As a synthesis and reinterpretation of modern fragmentation, the potential for imagination envisioned by the Romantics certainly provided compensation possibilities and sometimes even utopian spirit horizons; while emphasizing the aesthetic autonomy and otherness of the poetic, it also reflects the logic of the process of the specificity of modernization.

Aim of Romantics

Instead, romantic selfishness seeks to find a source of order and happiness in one's own imagination and one's own spirit. The Romantic poetic personality does not aim at the individual seeking bourgeois freedom and does not seek to the detriment of natural law guarantees. Liberation from feudal gangs remains too abstract and mechanical for the overwhelming majority of English Romantics; they see the individual as special and human in their own human soul.

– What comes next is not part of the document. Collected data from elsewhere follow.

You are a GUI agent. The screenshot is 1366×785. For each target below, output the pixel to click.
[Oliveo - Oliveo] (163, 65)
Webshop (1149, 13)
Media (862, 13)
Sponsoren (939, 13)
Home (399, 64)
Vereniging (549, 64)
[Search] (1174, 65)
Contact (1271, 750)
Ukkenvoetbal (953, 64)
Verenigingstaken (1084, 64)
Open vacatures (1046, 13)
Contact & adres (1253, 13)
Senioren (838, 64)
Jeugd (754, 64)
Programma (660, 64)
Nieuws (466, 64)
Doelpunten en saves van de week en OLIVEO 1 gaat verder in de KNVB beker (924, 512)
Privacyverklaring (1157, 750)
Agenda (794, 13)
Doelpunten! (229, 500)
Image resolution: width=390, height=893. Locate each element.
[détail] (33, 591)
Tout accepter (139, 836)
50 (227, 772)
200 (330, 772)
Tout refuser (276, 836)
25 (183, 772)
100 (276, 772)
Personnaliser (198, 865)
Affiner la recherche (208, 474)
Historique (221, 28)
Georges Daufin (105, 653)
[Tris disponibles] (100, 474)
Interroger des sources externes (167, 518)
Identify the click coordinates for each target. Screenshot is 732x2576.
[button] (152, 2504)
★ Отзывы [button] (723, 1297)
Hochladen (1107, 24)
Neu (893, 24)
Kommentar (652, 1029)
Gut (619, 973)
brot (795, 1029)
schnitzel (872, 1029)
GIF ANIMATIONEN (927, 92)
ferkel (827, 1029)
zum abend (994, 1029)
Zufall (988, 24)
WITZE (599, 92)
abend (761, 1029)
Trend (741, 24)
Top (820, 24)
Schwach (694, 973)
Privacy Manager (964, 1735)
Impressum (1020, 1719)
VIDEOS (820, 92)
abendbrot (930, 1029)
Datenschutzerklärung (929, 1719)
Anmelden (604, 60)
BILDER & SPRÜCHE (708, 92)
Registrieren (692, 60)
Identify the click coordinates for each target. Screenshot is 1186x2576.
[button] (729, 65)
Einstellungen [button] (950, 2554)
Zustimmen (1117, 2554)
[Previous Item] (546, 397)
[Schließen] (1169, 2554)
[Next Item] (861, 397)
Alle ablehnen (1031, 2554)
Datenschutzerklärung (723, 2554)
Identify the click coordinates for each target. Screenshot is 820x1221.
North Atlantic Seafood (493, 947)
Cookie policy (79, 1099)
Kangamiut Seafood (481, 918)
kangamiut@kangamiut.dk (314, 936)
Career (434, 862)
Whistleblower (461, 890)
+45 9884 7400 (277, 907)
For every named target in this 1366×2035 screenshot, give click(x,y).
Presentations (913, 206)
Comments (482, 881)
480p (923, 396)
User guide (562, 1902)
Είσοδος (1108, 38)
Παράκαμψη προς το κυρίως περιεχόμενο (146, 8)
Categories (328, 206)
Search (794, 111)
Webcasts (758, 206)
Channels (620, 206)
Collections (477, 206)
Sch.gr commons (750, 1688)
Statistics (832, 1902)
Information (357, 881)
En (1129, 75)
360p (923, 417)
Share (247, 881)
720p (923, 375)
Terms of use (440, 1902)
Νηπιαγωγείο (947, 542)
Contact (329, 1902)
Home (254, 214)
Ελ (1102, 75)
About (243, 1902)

According to the Romantic view, it therefore means natural existence to follow one's own being and one's soul. In particular, for the English Romanticists this poetic personality is primarily realized in a meditative, harmonious relationship with nature, not characterized by the constraints of the everyday world of action or the directions of reason, especially as nature encounters alone in the situation. According to this self-image, Romantic literature or art is the natural expression of the artist's soul, the great example of this Romantic personality is Jean-Jacques Rousseau, whose work breaks with the tradition of rule poems with extraordinary confidence. Thus, in Wordsworth's self-portrait, The Prelude (1805/1850) or Byron Child, Harold's, Pilgrimage (1812/1816/1818) the poet's ego as an authentic source of truth. Accordingly, Romantic theorists hardly distinguish between the poet's persona and his poetry as a work. The focus of poetic interests shifts from imitation of ancient patterns to imaginative self-expression. The shift in focus from the eclectically calculated formal design of the work's persona to the poet must engage the people to resist the fragmentation of the professionalism and culture that robbed the people.

Role of Female in Romanticism

Women writers were increasingly active in all genres in the 18th century, and by 1790 women's poetry was on the rise. Notable poets in this period include Anna Laetitia Barbauld, Joanna Bailey, Susan Blamer, Hannah More. Other female poets include Mary Alcock (c. 1742–1798) and Mary Robinson (1758–1800), both of whom "highlighted the enormous discrepancy between life for the rich and the poor", and Felicia Heymans of the nineteenth (c. 1793–1835) authored individual books during his lifetime, and continued to be widely republished after his death in 1835. More interest has been shown in recent years in Dorothy Wordsworth (1771–1855), William's sister, who "was modest about her writing abilities, producing poems of her own; And his magazines and travel stories certainly provided inspiration for his brother."